Maurício foi preso no final de setembro de 1975, em São Paulo, na Bela Vista. Levado diretamente a uma Casa da Morte, em Itapevi, ou para uma fazenda em Araçariguama, na rodovia Castello Branco, foi submetido, durante dias, a torturas ininterruptas, sendo executado pelos seus algozes com uma injeção de mata-cavalos.
Sabedores de que guardava cerca de 60 mil dólares por conta do trabalho gráfico clandestino que realizava, os agentes da ditadura foram até sua residência e lá completaram o butim, dividindo o produto do roubo entre si.
O corpo de Maurício foi levado, segundo um de seus carrascos, até uma ponte numa estrada na altura de Avaré, sendo lançado ao rio. Seus restos mortais nunca foram localizados. Foi morto aos 32 anos de idade. Ele é uma das centenas de desaparecidos da ditadura militar, de acordo com o relatório final da Comissão da Verdade.
Mas sua face sempre jovial, seu sorriso gentil e sua amizade revolucionária ficarão para sempre no coração dos que tiveram o privilégio de conhecê-lo, em que por breves e arriscados momentos.
2.
Em boa hora, aos 50 anos de seu assassinato pela ditadura militar, a Fundação Astrojildo Pereira e a Fundação Escola de Sociologia e Política realizaram na sede desta última, em São Paulo, um tributo a José Montenegro de Lima, sob a chamada “Cadê o Magrão?”, que reuniu, no último dia 29 de setembro, público considerável, entre antigas amigas e amigos, ex-militantes, jornalistas, advogadas e advogados, professores e estudantes, em que se entremearam homenagens e depoimentos tocantes.
Lá ficamos sabendo, por exemplo, que entre suas músicas preferidas estava o hit “Pavão Mysteriozo”, lançado em 1974 pelo compositor e cantor cearense Ednardo, conterrâneo e integrante da mesma geração de Magrão.
Dizem os versos dessa canção: “Pavão misterioso / Pássaro formoso / Tudo é mistério / Nesse seu voar / Ai, se eu corresse assim / Tantos céus assim / Muita história eu tinha pra contar”.
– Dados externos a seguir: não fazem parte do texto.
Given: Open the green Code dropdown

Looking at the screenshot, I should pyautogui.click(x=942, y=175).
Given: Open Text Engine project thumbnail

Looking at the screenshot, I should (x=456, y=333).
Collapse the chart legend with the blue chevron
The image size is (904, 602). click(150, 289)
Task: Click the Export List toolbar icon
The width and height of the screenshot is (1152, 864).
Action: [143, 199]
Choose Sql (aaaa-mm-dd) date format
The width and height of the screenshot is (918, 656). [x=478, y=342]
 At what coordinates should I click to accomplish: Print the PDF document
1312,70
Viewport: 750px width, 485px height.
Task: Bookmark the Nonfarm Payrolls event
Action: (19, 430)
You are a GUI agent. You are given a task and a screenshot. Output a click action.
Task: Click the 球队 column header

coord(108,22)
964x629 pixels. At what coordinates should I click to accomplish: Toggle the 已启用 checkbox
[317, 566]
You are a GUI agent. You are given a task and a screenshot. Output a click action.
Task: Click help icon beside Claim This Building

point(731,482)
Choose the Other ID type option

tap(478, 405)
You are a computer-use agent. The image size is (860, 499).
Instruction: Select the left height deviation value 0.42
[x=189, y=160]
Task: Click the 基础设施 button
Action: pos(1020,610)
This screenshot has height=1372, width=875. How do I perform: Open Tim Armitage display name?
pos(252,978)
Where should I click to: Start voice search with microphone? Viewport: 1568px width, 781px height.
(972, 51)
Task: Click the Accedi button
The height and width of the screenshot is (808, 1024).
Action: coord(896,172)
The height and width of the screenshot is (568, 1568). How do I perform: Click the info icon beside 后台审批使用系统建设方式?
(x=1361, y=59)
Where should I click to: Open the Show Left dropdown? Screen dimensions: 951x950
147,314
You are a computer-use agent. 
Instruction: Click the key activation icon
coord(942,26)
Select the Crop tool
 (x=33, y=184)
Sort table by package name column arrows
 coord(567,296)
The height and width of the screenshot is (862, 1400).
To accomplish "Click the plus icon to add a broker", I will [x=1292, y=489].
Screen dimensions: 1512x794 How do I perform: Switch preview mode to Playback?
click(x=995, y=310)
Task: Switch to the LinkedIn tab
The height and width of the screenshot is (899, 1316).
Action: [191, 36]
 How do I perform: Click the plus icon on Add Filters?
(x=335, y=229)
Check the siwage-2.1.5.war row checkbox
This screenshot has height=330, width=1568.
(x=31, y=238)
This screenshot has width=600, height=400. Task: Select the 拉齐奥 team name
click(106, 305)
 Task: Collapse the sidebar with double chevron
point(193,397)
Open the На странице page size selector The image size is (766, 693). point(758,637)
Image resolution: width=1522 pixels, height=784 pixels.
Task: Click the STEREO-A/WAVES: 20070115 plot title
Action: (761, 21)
Em sua incansável militância, solidária e resistente, como já aponta o enorme dossiê colecionado pela Fundação Astrojildo Pereira e disponível ao público, os muitos voos clandestinos de Maurício ou Magrão ou José Montenegro de Lima deixaram como herança muitíssimas histórias e memórias para os que sonham e lutam por um mundo justo, igualitário e harmônico.
E diz ainda sua música preferida: “Pavão misterioso / Nessa cauda aberta em leque / Me guarda moleque / De eterno brincar / Me poupa do vexame / De morrer tão moço / Muita coisa ainda quero olhar”. Aqui, a história bruta de uma ditadura militar assassina não o poupou e tolheu, aos 32 anos, sua missão revolucionária.
Mas, restamos nós, com nossa memória e luta: “Pavão misterioso / Meu pássaro formoso / Um conde raivoso / Não tarda chegar / Não temas, minha donzela / Nossa sorte nessa guerra / Eles são muitos / Mas não podem voar”.
E, certamente, nessa magnífica cauda aberta em leque de todas as cores, viajamos todos nós que lembramos do triste fim de Maurício-Magrão. E que reunimos, no destino misterioso do voo do pavão, as forças do conhecimento, da arte e da razão: “Desmancha isso tudo / Que não é certo não”.[1]
*Francisco Foot Hardman é professor titular em Literatura e Outras Produções Culturais da Unicamp. Autor, entre outros livros, de Minha China tropical: crônicas de viagem (Unesp). [https://amzn.to/42nrjKN]
Nota
[1] A primeira versão deste texto foi apresentada no evento “1964 x 2021: a história contra o mito” no IEL-Unicamp, a 29/03/2021. Foi revista e ampliada a partir do evento “Cadê o Magrão? – Tributo a José Montenegro de Lima, dirigente da juventude do antigo PCB, ‘desaparecido’ há 50 anos”, na FESP-SP, a 29/03/2025.